Is Marketing Automation right for your Business?
3 Key Considerations
While there may be considerable benefits of marketing automation in the age of big data, however, this does not mean that this particular, software-driven technology is suitable for your business. So before you invest heavily in the adaptation and integration of automated software, you will need to give careful consideration to the following factors:
The size of the business
In theory, marketing automation can be successfully utilized by both SMEs and large corporations. Despite this, it is more naturally suited to the latter, as it enables bigger brands to seamlessly draw insight from huge swathes of data and connect with large customer segments in a personalized manner.
Although marketing automation does allow small businesses to optimise their time management and even minimal human resources, these benefits need to be measured alongside the total cost of procuring and installing software. While there are numerous marketing automation technologies available in the modern age, many of these have different pricing models while licensing is also a key consideration.
These need to be factored in alongside your budget and needs, while it is worth evaluating the scope of your existing consumer base. If you are at a start-up stage and serve only a small selection of customers, for example, you may be better served by retaining your capital and reconsidering this investment at a later stage of your development.
The Nature of your business and the Habits of your Consumers
Even if you own or manage a large company, you will still need to consider the potential pitfalls of marketing automation. There is a risk of over-communicating with your customers through automation, for example, especially when managing simultaneous or complex campaigns across several demographics.
While some of this risk may be negated by the fact that modern marketing automation packages tend to be driven by emails that are triggered by actual browsing or purchasing behaviour, bombarding customers may be detrimental depending on specific factors. If the nature of your business is cyclical or driven by high-end purchases, for examples, customers may not appreciate aggressive communication. Similarly, it can be hard to update or regulate automated pathways as consumer habits change, leading to stale or irrelevant copy being reproduced on a regular basis.
The fact that such pathways are hard to establish in the first instance is also a cause for concern, so ensure that you have the expertise and the required knowledge of your customer segments to make an informed decision about automation.
The Balance between Consistency and Relevance
On a final note, it is imperative that you have a clear understanding of your priorities when creating and publishing content. This will offer you an insight into the validity of automation as a marketing aid, while also providing some clarity regarding best practice.

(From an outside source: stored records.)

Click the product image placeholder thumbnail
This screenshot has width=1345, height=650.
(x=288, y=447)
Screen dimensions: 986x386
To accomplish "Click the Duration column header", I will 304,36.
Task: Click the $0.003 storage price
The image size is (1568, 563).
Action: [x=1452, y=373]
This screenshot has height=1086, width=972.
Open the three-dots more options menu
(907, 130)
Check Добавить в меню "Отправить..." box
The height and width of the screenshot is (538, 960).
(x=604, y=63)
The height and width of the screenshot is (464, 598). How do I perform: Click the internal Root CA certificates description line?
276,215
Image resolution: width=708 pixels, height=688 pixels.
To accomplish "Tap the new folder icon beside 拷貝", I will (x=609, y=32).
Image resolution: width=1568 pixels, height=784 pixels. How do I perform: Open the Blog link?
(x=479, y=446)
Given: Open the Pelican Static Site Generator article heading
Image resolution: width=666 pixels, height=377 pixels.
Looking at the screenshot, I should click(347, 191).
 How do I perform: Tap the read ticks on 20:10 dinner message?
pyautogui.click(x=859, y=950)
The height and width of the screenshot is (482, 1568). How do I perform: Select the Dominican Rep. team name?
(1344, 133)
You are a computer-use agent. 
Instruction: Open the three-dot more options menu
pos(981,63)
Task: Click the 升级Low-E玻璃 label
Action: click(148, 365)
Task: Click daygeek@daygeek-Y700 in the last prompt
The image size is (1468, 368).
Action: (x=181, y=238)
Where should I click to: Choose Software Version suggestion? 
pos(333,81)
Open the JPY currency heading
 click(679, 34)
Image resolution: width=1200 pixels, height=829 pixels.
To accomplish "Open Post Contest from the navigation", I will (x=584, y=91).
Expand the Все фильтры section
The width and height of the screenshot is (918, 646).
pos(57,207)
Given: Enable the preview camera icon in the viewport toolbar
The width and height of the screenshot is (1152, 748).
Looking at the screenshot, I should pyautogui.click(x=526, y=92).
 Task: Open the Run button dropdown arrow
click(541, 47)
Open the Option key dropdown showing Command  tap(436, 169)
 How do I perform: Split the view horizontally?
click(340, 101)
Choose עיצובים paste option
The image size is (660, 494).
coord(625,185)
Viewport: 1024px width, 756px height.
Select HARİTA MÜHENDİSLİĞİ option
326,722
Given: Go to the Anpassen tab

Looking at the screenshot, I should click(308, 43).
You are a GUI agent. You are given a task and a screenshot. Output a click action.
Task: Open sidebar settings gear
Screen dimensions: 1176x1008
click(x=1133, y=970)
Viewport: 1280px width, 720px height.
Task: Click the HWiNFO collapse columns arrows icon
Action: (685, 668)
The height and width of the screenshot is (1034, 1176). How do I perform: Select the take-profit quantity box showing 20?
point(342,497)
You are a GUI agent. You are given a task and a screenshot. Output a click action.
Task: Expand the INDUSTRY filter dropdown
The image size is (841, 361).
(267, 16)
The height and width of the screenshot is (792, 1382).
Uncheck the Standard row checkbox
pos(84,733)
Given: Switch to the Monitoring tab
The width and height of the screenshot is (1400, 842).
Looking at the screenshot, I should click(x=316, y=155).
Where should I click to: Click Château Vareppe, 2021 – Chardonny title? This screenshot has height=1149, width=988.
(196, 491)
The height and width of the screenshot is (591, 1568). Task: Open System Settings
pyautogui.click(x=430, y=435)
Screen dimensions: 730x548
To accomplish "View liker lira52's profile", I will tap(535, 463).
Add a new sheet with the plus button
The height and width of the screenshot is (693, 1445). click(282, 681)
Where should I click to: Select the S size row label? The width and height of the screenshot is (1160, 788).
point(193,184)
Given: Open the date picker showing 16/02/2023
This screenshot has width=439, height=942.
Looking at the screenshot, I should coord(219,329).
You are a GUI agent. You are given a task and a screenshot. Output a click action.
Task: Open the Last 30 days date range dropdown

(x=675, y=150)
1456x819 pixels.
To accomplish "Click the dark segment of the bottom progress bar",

In simple terms, marketing automation helps you to maintain consistency (both in terms of the pattern and nature of your publications). By automating posts to social media profiles according to a precise and predetermined timeline, for example, you can maintain a constantly updated online presence across an integrated platform. Conversely, scheduling tweets and content too far in advance and without flexibility can also prove counter-productive for your brand, as poor timing can alienate consumers, damage your reputation and cause controversy in equal measure.
An overly proactive approach to automation and scheduling content can also undermine the relevance of your posts, causing mistrust among consumers and potentially impacting negatively on your search engine performance.
Ultimately, the key is to determine your content priorities prior to investing in market automation. So even if you decide that this is viable for your business, you can dictate the way in which this technology is utilized and the extent to which it drives your brand.